The 2-D plot of eigenpostures selected are shown in Fig. 4a-j,
respectively. It can be seen the possibility of linearly classifying the two
postures of human using eigenpostures selected in Experiment 1, that are first
and second eigenpostures and Experiment 6, second and fourth eigenpostures.
|| Selection of eigenpostures for Classification Performance
|| Summary and Comparison of Classifiers
To verify the performance of classifiers, these ten combination of eigenpostures
serves as training and testing sets to all classifiers.
The three classifiers performance are as in Table 2. For standing posture, the combination of second and fourth eigenpostures give the highest classification results for both NN and MLP classifiers and second highest for PNN. As for non standing, the best classification for all three classifiers is from these combination of eigenpostures too.

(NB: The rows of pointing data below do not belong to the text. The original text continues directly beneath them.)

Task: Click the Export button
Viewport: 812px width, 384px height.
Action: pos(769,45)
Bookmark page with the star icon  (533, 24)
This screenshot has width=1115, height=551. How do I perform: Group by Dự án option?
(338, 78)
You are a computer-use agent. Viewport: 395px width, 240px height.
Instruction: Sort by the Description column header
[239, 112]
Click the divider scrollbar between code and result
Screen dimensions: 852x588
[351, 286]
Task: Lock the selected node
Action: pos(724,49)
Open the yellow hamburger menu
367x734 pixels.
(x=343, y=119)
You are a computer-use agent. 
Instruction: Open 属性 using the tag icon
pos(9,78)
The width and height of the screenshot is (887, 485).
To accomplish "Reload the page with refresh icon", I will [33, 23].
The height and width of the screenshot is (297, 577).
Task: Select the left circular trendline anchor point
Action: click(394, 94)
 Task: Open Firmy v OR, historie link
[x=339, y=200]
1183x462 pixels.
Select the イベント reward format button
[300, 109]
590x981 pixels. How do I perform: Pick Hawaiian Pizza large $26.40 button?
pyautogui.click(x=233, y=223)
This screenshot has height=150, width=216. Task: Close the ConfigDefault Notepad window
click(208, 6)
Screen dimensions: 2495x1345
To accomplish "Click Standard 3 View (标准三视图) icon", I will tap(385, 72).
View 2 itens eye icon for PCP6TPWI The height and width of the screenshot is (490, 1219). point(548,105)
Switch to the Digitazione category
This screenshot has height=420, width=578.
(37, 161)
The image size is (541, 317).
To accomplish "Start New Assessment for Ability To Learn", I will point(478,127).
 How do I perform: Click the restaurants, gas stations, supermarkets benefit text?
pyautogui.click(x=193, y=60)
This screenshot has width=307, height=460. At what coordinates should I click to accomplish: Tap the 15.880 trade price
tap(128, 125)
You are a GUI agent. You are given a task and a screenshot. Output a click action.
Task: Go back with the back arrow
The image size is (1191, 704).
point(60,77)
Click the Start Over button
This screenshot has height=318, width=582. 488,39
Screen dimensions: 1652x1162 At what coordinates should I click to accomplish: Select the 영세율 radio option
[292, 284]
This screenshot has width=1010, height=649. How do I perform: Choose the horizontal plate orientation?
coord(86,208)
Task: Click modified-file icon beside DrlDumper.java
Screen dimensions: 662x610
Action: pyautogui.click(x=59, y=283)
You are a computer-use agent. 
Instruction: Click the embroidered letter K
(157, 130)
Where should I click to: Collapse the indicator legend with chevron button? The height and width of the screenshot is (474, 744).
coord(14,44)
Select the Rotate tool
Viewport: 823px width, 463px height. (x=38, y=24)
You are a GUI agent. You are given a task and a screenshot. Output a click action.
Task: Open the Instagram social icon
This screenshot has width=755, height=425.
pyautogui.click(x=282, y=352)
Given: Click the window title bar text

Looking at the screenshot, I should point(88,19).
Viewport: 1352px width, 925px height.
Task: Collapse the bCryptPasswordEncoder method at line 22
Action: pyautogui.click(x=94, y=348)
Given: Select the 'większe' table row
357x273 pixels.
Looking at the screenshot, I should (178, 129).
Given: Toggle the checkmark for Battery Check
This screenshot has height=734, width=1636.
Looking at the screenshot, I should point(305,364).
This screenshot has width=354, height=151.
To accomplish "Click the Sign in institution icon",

A method for human body posture classification based on eigenvectors analysis is presented. The ability of using eigenpostures for classification of two main human posture has been demonstrated, but the ability to classify some other posture such as bending and laying has yet to be quantified. As can be seen from the experimental results, eigenspace technique can be used for human posture classification with high degree of accuracy. All three classifiers selected for this study show surprisingly strong generalization behaviour, to such an extend that over 90% of the unseen data was correctly classified in Case 6. This suggests that the ability of eigenspace can be extended for application in posture recognition because these can contribute to a wide variety of applications, such as security systems, intruder's alertness, gait analysis, action recognition, human computer interaction, action recognition for surveillance applications and tracking techniques for video coding and image displays. The process of human shape recognition and classification looks promising.
This study was supported by MOSTI under the IRPA Grant No. 03-02-02-0017- SR0003/07-03. The authors also acknowledge Prof. Dr. Burhanuddin Yeop Majlis as the Programme Head and UiTM for the UiTM-JPA SLAB scholarship awards.